> _What to work on_
Search the material and gather each line with "International" in it.
[[ Entries supplied, beginning ]]
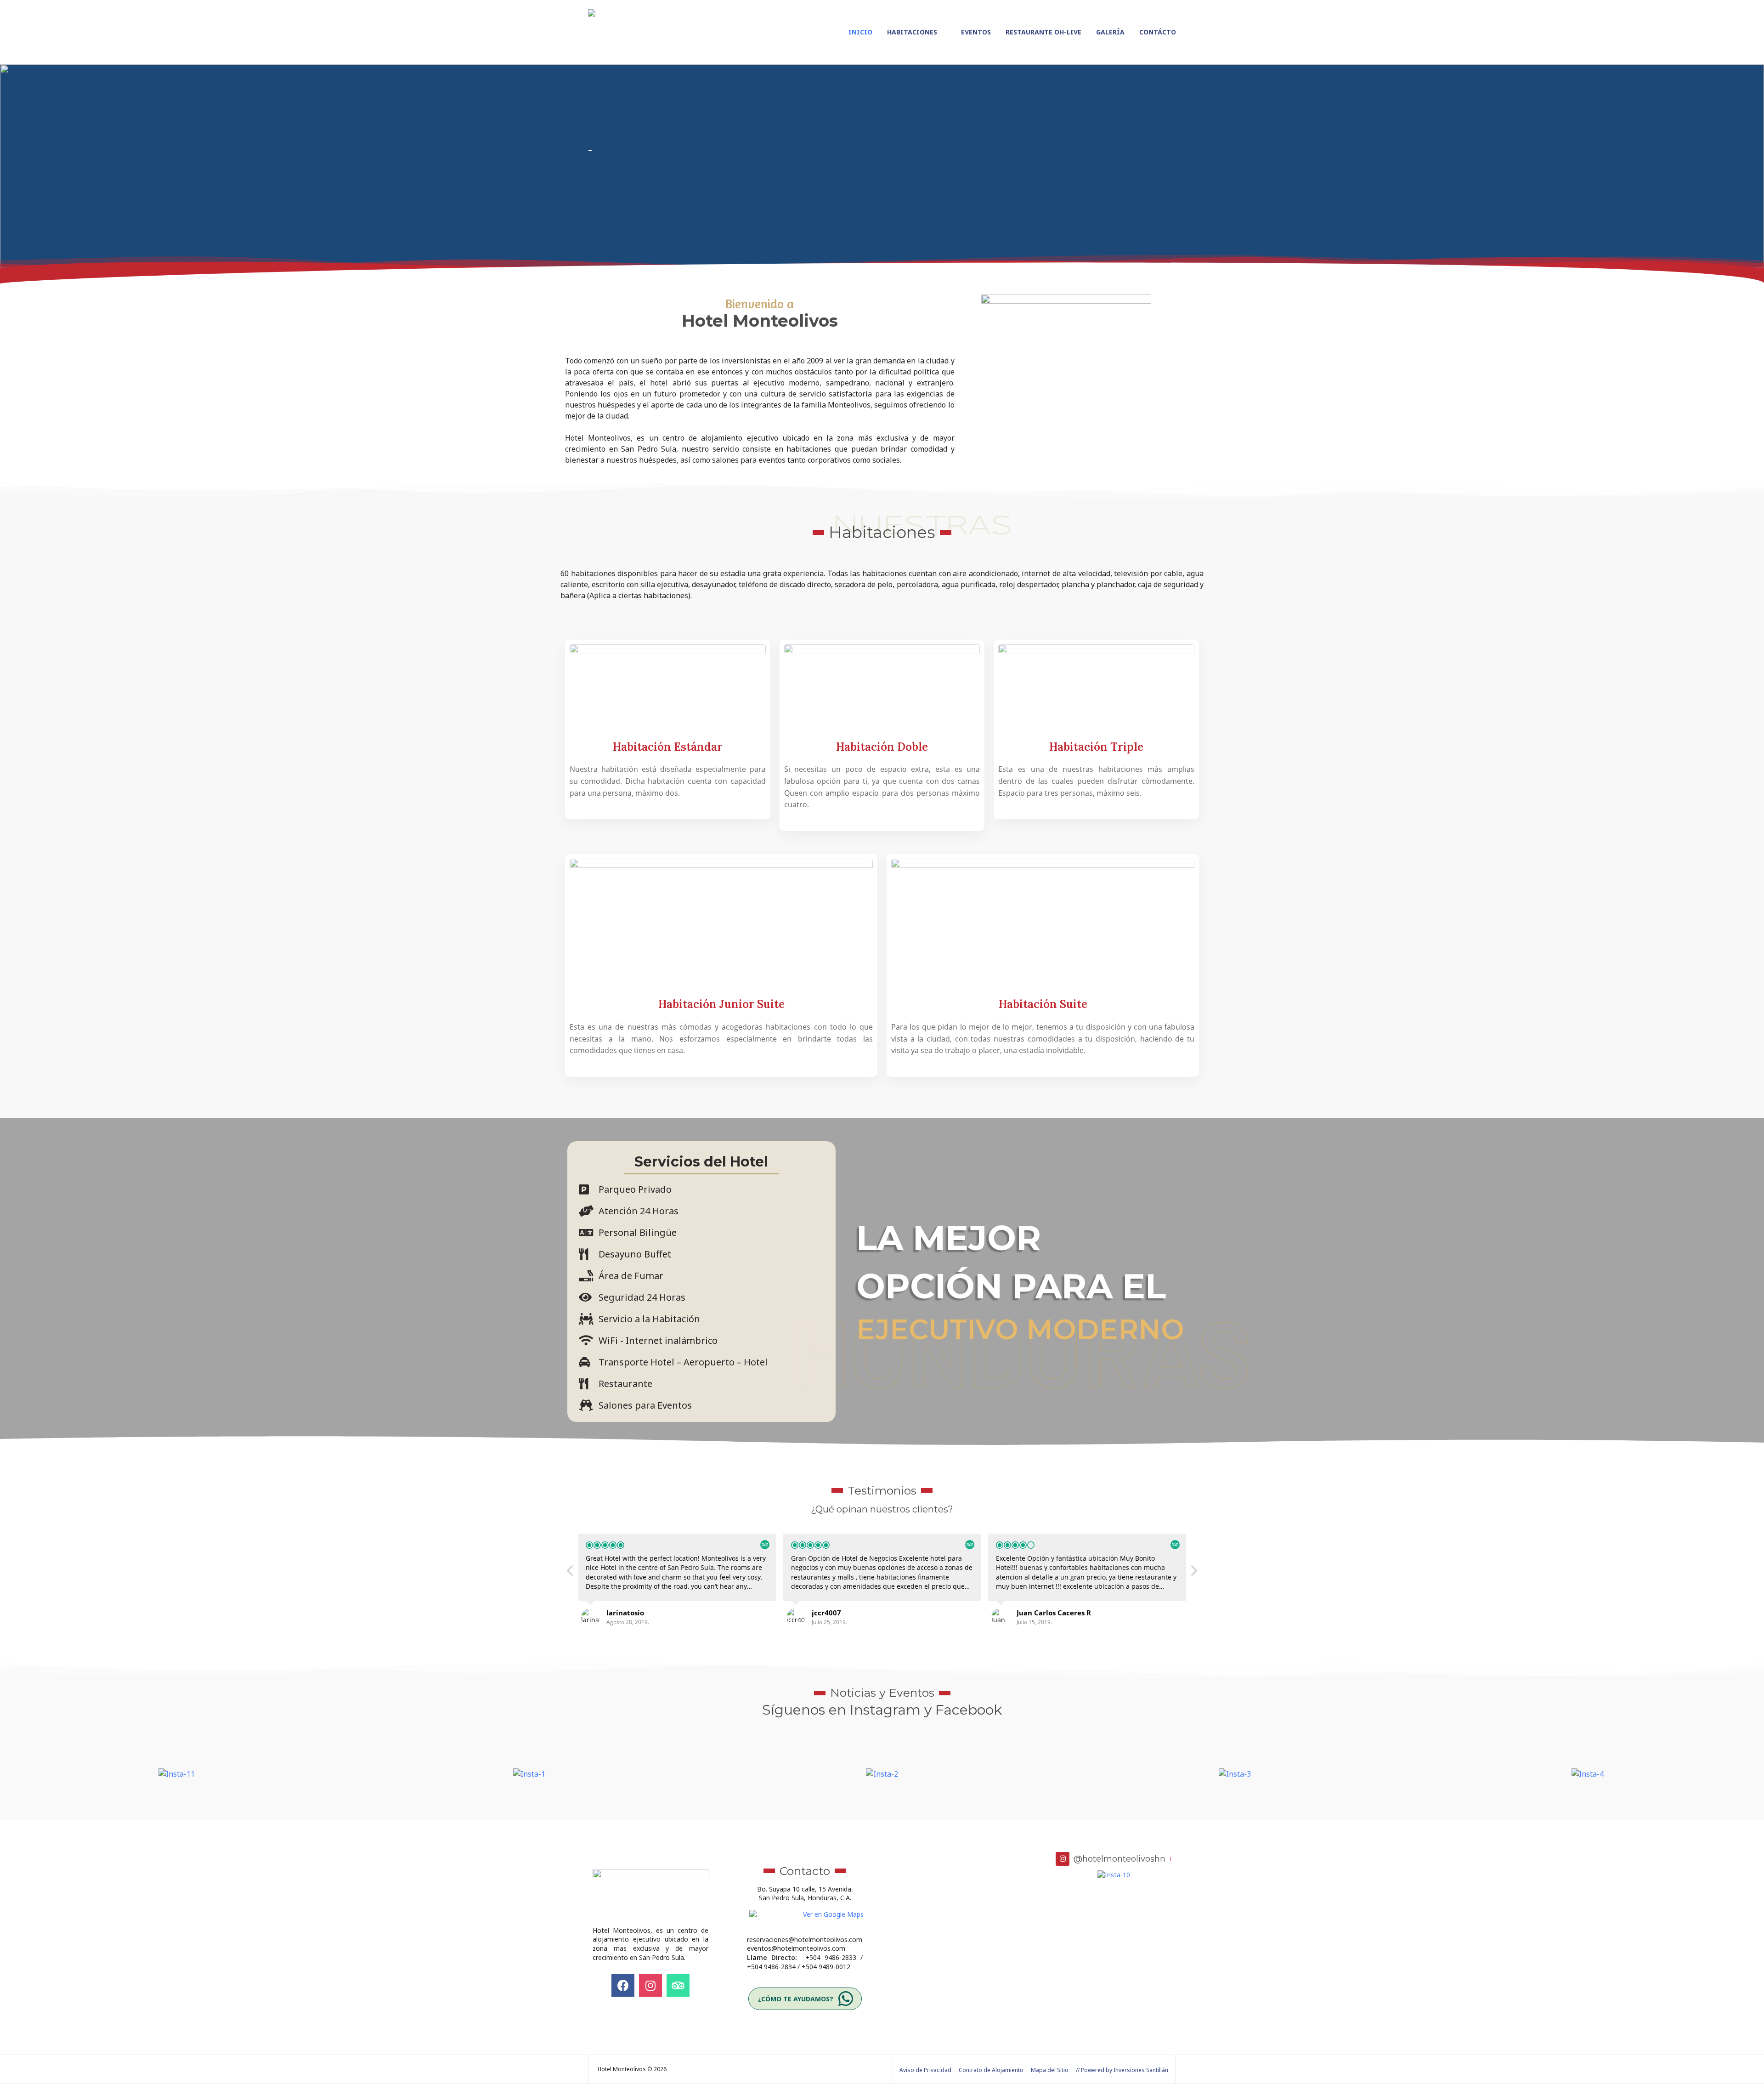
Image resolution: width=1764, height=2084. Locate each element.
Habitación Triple (1096, 747)
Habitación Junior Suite (721, 1004)
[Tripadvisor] (678, 1985)
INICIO (860, 32)
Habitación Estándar (668, 747)
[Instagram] (650, 1985)
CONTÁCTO (1157, 32)
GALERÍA (1110, 32)
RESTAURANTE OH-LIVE (1043, 32)
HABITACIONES (912, 32)
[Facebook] (622, 1985)
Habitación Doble (882, 747)
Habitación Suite (1043, 1004)
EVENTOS (976, 32)
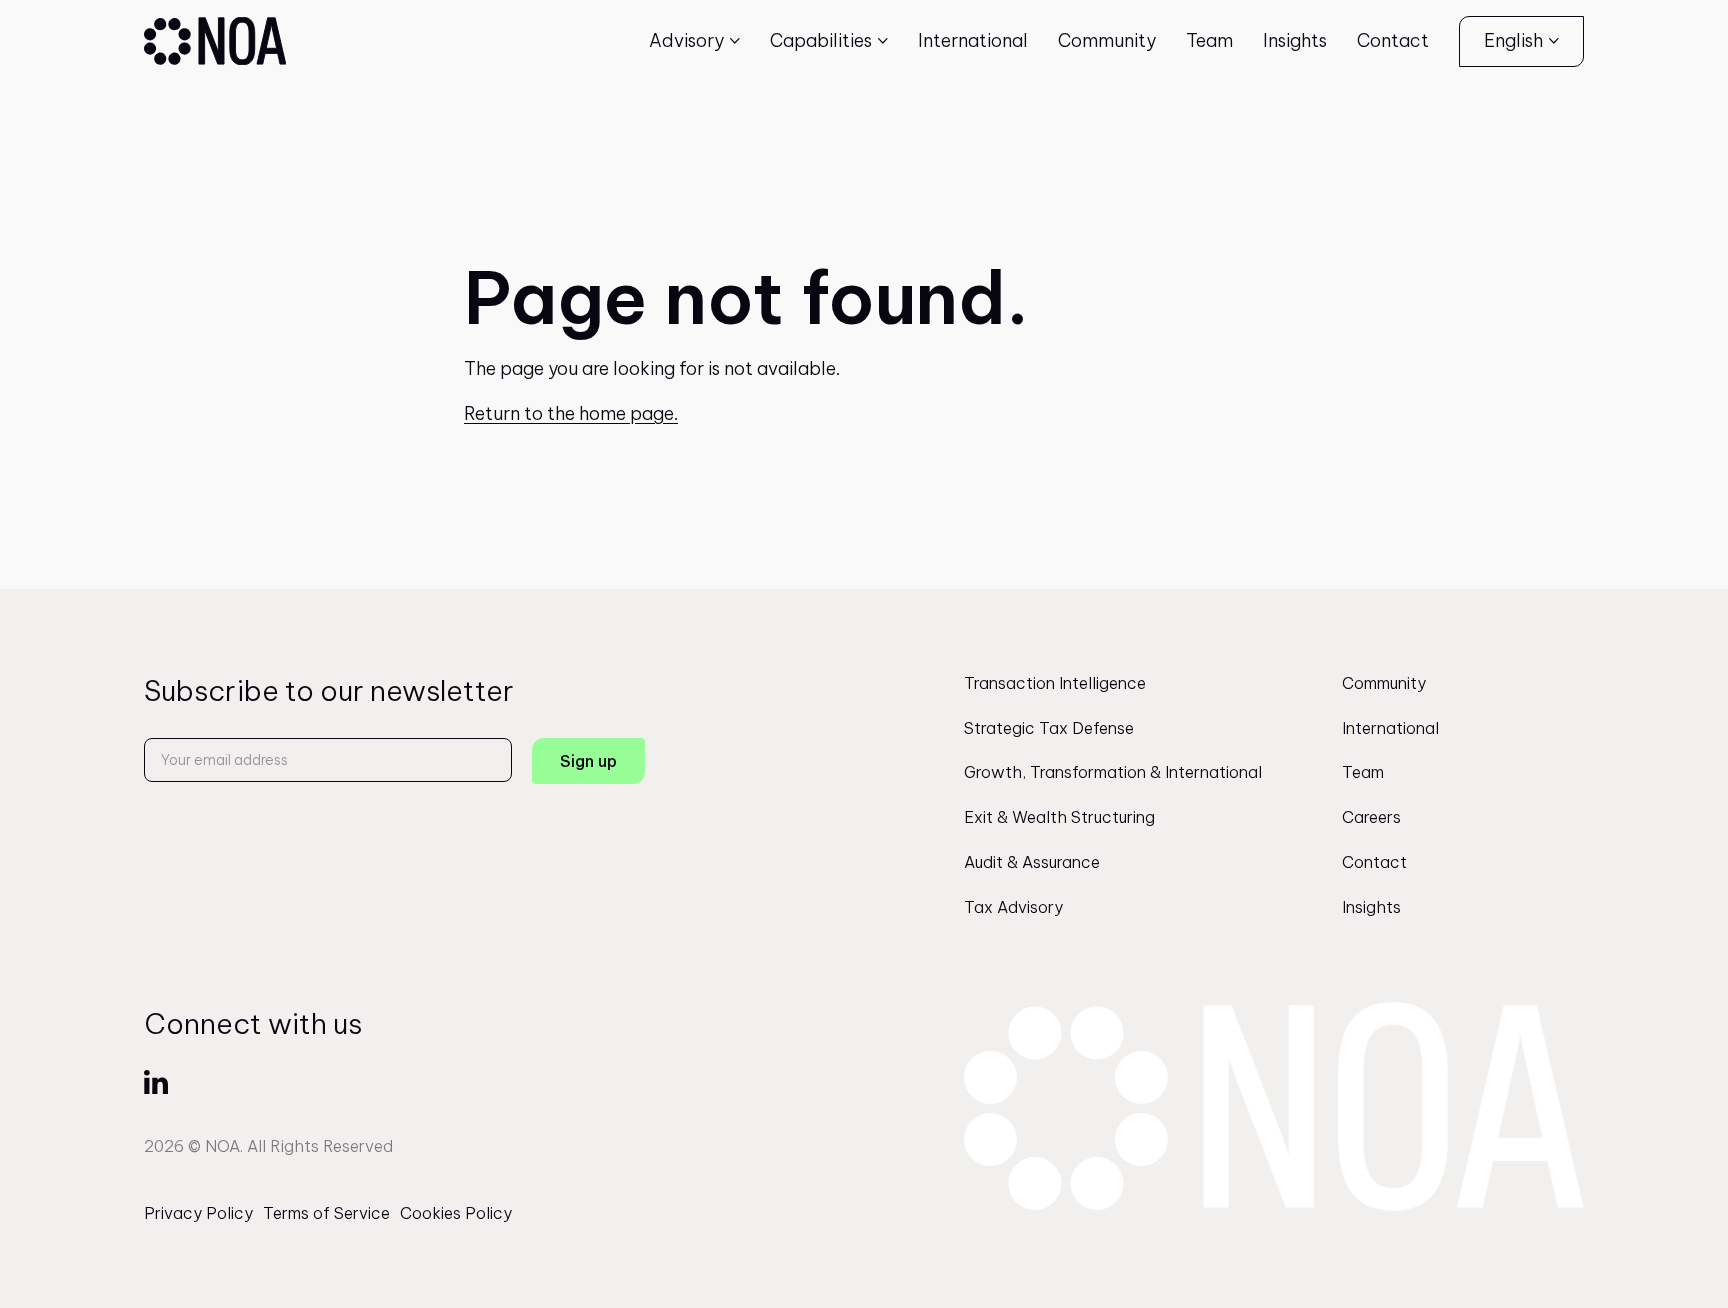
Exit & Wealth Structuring (1059, 817)
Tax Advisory (1013, 907)
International (973, 40)
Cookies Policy (456, 1213)
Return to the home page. (571, 413)
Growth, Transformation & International (1113, 772)
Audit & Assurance (1032, 862)
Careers (1371, 817)
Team (1209, 40)
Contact (1393, 40)
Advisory (686, 40)
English (1513, 40)
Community (1107, 40)
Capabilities (821, 40)
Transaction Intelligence (1055, 683)
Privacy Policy (198, 1213)
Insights (1295, 40)
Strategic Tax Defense (1049, 728)
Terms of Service (326, 1213)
[[ Entries supplied, end ]]
> _Output_
International (973, 40)
Growth, Transformation & International (1113, 772)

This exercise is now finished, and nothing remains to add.